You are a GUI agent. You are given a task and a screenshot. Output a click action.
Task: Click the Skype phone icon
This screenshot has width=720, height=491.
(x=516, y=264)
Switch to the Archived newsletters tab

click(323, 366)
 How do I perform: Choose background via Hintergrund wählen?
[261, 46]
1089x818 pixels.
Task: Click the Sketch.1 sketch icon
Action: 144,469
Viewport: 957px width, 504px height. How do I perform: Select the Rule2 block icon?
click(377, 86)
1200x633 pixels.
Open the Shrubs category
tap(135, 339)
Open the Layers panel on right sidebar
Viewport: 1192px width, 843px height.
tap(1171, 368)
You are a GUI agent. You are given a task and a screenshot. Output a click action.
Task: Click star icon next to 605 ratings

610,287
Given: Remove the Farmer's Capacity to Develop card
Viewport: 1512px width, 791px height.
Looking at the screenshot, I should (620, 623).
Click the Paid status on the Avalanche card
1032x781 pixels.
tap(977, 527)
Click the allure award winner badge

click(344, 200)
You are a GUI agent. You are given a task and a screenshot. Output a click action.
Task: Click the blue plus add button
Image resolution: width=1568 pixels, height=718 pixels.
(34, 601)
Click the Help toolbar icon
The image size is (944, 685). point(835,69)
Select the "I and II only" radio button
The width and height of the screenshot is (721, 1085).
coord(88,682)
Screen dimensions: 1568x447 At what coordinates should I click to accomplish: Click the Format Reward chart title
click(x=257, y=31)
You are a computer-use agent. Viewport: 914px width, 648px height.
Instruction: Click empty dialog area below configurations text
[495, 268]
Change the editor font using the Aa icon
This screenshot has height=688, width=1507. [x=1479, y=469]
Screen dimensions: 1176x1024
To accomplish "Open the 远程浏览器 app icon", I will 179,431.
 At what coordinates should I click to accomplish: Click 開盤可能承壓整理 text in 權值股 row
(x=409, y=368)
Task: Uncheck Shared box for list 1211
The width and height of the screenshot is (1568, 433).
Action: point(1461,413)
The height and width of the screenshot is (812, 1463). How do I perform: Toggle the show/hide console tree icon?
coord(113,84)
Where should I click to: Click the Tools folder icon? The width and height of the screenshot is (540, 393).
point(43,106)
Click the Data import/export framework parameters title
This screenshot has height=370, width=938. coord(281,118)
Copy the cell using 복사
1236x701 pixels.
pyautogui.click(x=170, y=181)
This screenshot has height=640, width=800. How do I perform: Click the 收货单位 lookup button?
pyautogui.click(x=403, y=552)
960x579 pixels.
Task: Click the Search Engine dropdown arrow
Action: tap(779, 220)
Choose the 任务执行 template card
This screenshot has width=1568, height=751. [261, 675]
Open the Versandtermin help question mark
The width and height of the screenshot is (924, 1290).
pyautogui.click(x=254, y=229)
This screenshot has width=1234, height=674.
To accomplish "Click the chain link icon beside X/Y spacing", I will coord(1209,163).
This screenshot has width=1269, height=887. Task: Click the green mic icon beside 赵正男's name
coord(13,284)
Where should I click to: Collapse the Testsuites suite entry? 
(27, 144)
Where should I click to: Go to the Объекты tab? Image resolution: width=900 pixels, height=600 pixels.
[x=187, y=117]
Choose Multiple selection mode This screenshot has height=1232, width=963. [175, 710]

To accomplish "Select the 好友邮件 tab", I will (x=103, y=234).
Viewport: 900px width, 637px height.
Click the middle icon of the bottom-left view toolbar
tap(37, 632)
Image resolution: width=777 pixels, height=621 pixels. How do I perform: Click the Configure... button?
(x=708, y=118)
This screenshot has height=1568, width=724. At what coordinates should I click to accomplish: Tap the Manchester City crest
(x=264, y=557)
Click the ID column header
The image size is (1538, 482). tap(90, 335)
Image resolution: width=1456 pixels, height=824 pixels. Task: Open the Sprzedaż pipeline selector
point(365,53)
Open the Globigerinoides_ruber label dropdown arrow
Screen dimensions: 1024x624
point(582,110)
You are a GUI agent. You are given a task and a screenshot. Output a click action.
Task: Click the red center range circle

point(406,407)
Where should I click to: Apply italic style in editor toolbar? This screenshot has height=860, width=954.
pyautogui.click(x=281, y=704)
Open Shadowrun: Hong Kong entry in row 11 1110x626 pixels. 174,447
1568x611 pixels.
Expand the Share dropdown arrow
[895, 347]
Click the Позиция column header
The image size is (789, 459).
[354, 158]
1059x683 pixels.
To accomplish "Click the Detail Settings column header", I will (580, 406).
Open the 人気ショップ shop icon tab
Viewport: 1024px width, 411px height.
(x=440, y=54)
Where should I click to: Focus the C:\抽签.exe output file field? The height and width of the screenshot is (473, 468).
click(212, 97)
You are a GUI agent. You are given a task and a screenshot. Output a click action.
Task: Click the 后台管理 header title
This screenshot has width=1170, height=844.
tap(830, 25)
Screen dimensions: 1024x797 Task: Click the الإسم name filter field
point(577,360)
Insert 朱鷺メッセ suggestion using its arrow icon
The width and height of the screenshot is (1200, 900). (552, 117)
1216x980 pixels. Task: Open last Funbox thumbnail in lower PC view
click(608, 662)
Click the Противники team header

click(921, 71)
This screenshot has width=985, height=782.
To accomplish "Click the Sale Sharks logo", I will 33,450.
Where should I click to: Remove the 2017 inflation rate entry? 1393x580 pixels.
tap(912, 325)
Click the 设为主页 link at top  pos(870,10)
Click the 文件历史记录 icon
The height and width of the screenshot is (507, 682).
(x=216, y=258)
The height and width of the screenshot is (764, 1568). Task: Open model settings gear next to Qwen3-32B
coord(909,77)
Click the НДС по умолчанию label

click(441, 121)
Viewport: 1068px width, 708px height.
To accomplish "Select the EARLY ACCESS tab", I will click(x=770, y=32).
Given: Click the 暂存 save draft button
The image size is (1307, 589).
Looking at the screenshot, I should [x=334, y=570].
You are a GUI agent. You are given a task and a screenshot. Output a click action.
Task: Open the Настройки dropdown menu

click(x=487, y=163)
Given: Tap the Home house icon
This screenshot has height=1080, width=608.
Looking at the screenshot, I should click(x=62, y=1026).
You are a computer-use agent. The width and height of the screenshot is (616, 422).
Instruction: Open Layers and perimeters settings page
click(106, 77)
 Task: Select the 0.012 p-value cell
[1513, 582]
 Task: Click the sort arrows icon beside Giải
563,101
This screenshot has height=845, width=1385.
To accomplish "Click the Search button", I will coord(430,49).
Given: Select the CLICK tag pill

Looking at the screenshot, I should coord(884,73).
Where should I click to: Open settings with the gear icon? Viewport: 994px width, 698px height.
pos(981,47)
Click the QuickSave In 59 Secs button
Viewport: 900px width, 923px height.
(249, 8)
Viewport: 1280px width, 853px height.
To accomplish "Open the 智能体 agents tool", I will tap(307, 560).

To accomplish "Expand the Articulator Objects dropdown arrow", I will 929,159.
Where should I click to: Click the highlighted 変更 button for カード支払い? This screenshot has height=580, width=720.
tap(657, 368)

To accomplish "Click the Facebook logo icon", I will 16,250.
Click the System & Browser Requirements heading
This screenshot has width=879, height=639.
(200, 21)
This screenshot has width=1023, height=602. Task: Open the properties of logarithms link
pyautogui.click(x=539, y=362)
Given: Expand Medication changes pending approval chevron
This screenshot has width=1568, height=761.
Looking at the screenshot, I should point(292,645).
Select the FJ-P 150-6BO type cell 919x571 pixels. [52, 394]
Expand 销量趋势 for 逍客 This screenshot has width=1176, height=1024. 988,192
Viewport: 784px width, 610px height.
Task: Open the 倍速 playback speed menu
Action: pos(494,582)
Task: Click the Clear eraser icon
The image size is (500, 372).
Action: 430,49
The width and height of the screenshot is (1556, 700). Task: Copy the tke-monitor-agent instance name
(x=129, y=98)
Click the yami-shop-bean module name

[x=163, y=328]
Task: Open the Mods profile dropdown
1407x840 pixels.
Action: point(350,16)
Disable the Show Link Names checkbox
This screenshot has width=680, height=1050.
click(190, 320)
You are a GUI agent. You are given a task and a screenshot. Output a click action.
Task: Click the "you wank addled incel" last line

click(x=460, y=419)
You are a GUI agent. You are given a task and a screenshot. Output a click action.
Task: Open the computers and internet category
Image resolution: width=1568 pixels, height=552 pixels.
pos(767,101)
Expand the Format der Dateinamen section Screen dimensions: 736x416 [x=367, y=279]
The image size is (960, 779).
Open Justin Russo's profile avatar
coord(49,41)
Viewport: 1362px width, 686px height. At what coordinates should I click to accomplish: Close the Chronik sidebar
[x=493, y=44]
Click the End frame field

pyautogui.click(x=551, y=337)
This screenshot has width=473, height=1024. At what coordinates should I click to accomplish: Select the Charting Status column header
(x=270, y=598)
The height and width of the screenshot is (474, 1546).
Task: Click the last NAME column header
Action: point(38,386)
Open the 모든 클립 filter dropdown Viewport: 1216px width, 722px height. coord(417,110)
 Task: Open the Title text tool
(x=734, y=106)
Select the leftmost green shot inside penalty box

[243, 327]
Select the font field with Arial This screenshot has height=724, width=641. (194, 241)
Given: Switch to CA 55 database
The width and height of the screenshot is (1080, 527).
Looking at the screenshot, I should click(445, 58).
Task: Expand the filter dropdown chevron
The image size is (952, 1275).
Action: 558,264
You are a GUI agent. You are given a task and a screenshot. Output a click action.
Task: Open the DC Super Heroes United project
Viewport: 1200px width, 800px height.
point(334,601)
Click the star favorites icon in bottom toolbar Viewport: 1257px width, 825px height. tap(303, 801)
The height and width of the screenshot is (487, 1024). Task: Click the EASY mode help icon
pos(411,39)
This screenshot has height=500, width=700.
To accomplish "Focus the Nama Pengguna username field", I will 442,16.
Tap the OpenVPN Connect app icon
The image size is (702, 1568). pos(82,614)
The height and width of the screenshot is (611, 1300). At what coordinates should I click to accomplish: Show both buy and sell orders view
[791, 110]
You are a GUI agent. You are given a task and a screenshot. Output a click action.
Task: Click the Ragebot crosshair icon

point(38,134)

--------------------

- **What you will do**
Where a line of the data includes the string "logo", list that line.

- **Solution**
To accomplish "Click the Sale Sharks logo", I will 33,450.
To accomplish "Click the Facebook logo icon", I will 16,250.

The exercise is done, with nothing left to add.